Aggiorna tutte le righe sostituendo "How do I perform" con "How can I perform" e lascia invariato tutto il resto.

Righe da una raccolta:
..............................
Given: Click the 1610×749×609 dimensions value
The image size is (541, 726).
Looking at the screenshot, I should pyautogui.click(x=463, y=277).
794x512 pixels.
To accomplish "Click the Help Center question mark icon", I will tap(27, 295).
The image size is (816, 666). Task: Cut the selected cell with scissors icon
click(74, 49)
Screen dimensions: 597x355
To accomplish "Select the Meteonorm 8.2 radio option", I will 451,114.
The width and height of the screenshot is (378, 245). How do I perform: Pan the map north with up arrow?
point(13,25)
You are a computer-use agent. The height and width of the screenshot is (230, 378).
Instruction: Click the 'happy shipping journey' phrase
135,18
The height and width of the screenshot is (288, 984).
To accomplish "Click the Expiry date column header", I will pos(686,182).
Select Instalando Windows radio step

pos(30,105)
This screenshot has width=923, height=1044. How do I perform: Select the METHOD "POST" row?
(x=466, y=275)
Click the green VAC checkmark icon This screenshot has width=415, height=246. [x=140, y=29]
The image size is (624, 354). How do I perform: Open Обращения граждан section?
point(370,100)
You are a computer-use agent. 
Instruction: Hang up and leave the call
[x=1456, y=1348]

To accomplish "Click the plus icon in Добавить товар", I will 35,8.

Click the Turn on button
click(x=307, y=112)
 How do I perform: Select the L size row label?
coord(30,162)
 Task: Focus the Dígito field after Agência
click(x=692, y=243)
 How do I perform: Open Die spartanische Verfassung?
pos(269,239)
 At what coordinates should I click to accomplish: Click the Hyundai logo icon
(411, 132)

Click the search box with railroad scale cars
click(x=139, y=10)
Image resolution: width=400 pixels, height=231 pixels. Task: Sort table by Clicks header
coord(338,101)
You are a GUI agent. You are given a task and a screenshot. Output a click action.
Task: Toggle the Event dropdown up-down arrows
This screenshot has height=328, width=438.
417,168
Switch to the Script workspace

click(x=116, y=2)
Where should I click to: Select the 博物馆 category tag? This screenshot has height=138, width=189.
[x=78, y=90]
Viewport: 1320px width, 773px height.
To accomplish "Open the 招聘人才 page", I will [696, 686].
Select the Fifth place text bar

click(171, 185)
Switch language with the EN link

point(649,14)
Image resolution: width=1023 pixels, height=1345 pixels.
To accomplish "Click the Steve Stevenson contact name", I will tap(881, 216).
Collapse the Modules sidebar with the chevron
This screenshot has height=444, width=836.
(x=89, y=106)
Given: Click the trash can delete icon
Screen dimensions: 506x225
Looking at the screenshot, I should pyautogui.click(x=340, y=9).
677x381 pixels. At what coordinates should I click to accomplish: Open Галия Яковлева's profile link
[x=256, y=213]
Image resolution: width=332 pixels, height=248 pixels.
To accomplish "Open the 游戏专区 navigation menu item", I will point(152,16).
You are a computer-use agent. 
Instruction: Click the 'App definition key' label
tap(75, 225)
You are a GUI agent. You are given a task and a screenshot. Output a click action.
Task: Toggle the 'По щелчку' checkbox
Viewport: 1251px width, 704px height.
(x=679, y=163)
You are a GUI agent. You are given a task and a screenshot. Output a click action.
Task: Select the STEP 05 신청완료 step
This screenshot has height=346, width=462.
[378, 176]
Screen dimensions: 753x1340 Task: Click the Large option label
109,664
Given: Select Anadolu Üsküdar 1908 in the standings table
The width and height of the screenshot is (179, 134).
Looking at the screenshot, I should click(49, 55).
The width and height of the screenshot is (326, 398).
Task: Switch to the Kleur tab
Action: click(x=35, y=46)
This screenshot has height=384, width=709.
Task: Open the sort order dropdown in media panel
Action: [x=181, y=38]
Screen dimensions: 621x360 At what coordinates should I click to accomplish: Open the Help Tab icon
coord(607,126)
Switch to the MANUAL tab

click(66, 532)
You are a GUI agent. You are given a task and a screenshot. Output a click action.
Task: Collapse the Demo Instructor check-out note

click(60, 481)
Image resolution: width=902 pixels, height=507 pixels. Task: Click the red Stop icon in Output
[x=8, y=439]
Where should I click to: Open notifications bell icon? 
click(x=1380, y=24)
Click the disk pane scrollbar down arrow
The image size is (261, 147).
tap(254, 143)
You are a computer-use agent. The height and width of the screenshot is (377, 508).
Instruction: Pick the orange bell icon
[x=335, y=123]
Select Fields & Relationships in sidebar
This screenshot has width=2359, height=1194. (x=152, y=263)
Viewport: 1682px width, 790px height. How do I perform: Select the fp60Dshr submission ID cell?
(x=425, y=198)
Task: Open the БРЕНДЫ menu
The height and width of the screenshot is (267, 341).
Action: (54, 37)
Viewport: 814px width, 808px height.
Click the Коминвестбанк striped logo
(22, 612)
..............................
**RISPOSTA ATTESA**
Given: Click the 1610×749×609 dimensions value
The image size is (541, 726).
Looking at the screenshot, I should pyautogui.click(x=463, y=277).
794x512 pixels.
To accomplish "Click the Help Center question mark icon", I will tap(27, 295).
The image size is (816, 666). Task: Cut the selected cell with scissors icon
click(74, 49)
Screen dimensions: 597x355
To accomplish "Select the Meteonorm 8.2 radio option", I will 451,114.
The width and height of the screenshot is (378, 245). How can I perform: Pan the map north with up arrow?
point(13,25)
You are a computer-use agent. The height and width of the screenshot is (230, 378).
Instruction: Click the 'happy shipping journey' phrase
135,18
The height and width of the screenshot is (288, 984).
To accomplish "Click the Expiry date column header", I will pos(686,182).
Select Instalando Windows radio step

pos(30,105)
This screenshot has width=923, height=1044. How can I perform: Select the METHOD "POST" row?
(x=466, y=275)
Click the green VAC checkmark icon This screenshot has width=415, height=246. [x=140, y=29]
The image size is (624, 354). How can I perform: Open Обращения граждан section?
point(370,100)
You are a computer-use agent. 
Instruction: Hang up and leave the call
[x=1456, y=1348]

To accomplish "Click the plus icon in Добавить товар", I will 35,8.

Click the Turn on button
click(x=307, y=112)
 How can I perform: Select the L size row label?
coord(30,162)
 Task: Focus the Dígito field after Agência
click(x=692, y=243)
 How can I perform: Open Die spartanische Verfassung?
pos(269,239)
 At what coordinates should I click to accomplish: Click the Hyundai logo icon
(411, 132)

Click the search box with railroad scale cars
click(x=139, y=10)
Image resolution: width=400 pixels, height=231 pixels. Task: Sort table by Clicks header
coord(338,101)
You are a GUI agent. You are given a task and a screenshot. Output a click action.
Task: Toggle the Event dropdown up-down arrows
This screenshot has height=328, width=438.
417,168
Switch to the Script workspace

click(x=116, y=2)
Where should I click to: Select the 博物馆 category tag? This screenshot has height=138, width=189.
[x=78, y=90]
Viewport: 1320px width, 773px height.
To accomplish "Open the 招聘人才 page", I will [696, 686].
Select the Fifth place text bar

click(171, 185)
Switch language with the EN link

point(649,14)
Image resolution: width=1023 pixels, height=1345 pixels.
To accomplish "Click the Steve Stevenson contact name", I will tap(881, 216).
Collapse the Modules sidebar with the chevron
This screenshot has height=444, width=836.
(x=89, y=106)
Given: Click the trash can delete icon
Screen dimensions: 506x225
Looking at the screenshot, I should pyautogui.click(x=340, y=9).
677x381 pixels. At what coordinates should I click to accomplish: Open Галия Яковлева's profile link
[x=256, y=213]
Image resolution: width=332 pixels, height=248 pixels.
To accomplish "Open the 游戏专区 navigation menu item", I will point(152,16).
You are a computer-use agent. 
Instruction: Click the 'App definition key' label
tap(75, 225)
You are a GUI agent. You are given a task and a screenshot. Output a click action.
Task: Toggle the 'По щелчку' checkbox
Viewport: 1251px width, 704px height.
(x=679, y=163)
You are a GUI agent. You are given a task and a screenshot. Output a click action.
Task: Select the STEP 05 신청완료 step
This screenshot has height=346, width=462.
[378, 176]
Screen dimensions: 753x1340 Task: Click the Large option label
109,664
Given: Select Anadolu Üsküdar 1908 in the standings table
The width and height of the screenshot is (179, 134).
Looking at the screenshot, I should click(49, 55).
The width and height of the screenshot is (326, 398).
Task: Switch to the Kleur tab
Action: click(x=35, y=46)
This screenshot has height=384, width=709.
Task: Open the sort order dropdown in media panel
Action: [x=181, y=38]
Screen dimensions: 621x360 At what coordinates should I click to accomplish: Open the Help Tab icon
coord(607,126)
Switch to the MANUAL tab

click(66, 532)
You are a GUI agent. You are given a task and a screenshot. Output a click action.
Task: Collapse the Demo Instructor check-out note

click(60, 481)
Image resolution: width=902 pixels, height=507 pixels. Task: Click the red Stop icon in Output
[x=8, y=439]
Where should I click to: Open notifications bell icon? 
click(x=1380, y=24)
Click the disk pane scrollbar down arrow
The image size is (261, 147).
tap(254, 143)
You are a computer-use agent. The height and width of the screenshot is (377, 508).
Instruction: Pick the orange bell icon
[x=335, y=123]
Select Fields & Relationships in sidebar
This screenshot has width=2359, height=1194. (x=152, y=263)
Viewport: 1682px width, 790px height. How can I perform: Select the fp60Dshr submission ID cell?
(x=425, y=198)
Task: Open the БРЕНДЫ menu
The height and width of the screenshot is (267, 341).
Action: (54, 37)
Viewport: 814px width, 808px height.
Click the Коминвестбанк striped logo
(22, 612)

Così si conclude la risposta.